# Fix: experience-mine dedup and retry handling

## Problem

1. **Whole-file dedup key prevents mining new segments.** When a session
   is mined, `experience_mine()` writes `_mined-transcripts#f-{UUID}` (a
   whole-file key). If the session later grows (compaction adds segments),
   the daemon sees the whole-file key and skips it forever. New segments
   never get mined.

2. **No retry backoff.** When `claude` CLI fails (exit status 1), the
   session-watcher re-queues the same session every 60s tick. This
   produces a wall of failures in the log and wastes resources.

## Design

### Dedup keys: per-segment only

Going forward, dedup keys are per-segment: `_mined-transcripts#f-{UUID}.{N}`
where N is the segment index. No more whole-file keys.

Segment indices are stable — compaction appends new segments, never
reorders existing ones. See `docs/claude-code-transcript-format.md`.

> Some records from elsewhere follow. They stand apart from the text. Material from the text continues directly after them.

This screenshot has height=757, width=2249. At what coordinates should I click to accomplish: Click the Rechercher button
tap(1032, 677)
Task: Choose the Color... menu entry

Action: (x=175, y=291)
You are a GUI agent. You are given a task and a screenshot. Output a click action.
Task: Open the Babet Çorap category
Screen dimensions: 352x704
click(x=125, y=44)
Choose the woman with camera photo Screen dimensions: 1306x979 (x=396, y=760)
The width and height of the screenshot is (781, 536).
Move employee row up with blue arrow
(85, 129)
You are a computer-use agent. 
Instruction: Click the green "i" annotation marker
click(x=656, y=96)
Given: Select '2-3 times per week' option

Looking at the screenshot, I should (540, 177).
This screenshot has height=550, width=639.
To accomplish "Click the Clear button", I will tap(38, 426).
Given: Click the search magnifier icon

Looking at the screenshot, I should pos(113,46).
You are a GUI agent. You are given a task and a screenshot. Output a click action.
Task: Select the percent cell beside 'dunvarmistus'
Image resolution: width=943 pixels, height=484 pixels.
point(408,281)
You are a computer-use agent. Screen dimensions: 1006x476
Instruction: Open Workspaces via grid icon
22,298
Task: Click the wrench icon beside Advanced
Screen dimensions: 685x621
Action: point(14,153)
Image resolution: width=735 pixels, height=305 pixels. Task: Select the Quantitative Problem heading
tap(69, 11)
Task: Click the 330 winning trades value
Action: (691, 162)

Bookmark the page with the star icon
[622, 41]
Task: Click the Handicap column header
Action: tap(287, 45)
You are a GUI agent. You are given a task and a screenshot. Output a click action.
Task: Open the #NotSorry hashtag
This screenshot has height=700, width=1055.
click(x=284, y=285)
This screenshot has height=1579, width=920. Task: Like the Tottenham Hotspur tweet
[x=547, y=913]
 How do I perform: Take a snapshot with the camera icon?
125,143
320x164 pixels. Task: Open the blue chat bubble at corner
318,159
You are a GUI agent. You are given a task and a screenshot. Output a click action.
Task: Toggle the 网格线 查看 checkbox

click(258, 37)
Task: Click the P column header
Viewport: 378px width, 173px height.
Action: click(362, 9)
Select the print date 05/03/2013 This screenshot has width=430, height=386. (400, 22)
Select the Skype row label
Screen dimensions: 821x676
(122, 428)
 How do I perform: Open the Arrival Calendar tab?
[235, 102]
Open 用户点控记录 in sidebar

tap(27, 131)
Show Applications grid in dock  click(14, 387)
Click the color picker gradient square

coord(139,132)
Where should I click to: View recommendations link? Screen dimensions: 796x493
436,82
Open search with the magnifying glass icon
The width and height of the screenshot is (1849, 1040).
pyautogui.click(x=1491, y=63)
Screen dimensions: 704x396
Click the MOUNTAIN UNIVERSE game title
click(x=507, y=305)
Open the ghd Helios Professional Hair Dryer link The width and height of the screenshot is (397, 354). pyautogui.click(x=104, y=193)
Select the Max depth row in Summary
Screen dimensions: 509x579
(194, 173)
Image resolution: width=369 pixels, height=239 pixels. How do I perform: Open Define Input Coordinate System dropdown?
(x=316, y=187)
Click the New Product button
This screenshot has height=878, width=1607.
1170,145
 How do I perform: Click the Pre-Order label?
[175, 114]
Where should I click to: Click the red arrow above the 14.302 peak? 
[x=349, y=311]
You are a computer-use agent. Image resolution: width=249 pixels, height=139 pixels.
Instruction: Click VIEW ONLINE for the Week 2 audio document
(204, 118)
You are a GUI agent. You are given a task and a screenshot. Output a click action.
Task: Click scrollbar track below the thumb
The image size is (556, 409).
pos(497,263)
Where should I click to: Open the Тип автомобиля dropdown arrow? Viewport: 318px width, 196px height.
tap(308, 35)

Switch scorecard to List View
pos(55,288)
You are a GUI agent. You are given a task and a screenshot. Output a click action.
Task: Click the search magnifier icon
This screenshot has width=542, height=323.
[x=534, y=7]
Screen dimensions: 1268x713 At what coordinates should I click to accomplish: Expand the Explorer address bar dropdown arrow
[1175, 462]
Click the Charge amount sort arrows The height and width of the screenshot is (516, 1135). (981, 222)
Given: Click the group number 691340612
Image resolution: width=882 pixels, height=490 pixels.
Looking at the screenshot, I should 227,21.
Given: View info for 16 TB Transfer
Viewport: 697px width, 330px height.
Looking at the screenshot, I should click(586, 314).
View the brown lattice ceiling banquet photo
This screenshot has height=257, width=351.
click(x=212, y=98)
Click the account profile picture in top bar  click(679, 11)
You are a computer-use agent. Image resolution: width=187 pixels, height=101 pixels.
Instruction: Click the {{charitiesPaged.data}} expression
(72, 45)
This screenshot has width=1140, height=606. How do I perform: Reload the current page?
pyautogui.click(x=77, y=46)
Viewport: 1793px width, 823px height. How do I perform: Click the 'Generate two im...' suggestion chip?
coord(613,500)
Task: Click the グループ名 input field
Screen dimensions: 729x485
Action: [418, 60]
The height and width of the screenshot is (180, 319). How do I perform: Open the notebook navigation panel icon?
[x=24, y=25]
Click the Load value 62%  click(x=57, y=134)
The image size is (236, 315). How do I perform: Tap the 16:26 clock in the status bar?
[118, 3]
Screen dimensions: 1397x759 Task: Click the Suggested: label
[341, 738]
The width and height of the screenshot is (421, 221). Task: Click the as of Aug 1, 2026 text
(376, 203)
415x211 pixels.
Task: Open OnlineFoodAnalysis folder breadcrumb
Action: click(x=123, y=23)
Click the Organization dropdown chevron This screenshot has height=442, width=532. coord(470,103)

### Migration of existing whole-file keys

~276 sessions have whole-file keys (`_mined-transcripts#f-{UUID}` with
no segment suffix) and no per-segment keys. These were mined correctly
at the time.

When the session-watcher encounters a whole-file key:
- Count current segments in the file
- Write per-segment keys for all current segments (they were covered
  by the old whole-file key)
- If the file has grown since (new segments beyond the migrated set),
  those won't have per-segment keys and will be mined normally

This is a one-time migration per file. After migration, the whole-file
key is harmless dead weight — nothing creates new ones.

### Retry backoff

The session-watcher tracks failed sessions in a local
`HashMap<String, (Instant, Duration)>` mapping path to
(next_retry_after, current_backoff).

- Initial backoff: 5 minutes
- Each failure: double the backoff
- Cap: 30 minutes
- Resets on daemon restart (map is thread-local, not persisted)

## Changes

### `poc-memory/src/agents/enrich.rs`

`experience_mine()`: stop writing the bare filename key for unsegmented
calls. Only write the content-hash key (for the legacy dedup check at
the top of the function) and per-segment keys.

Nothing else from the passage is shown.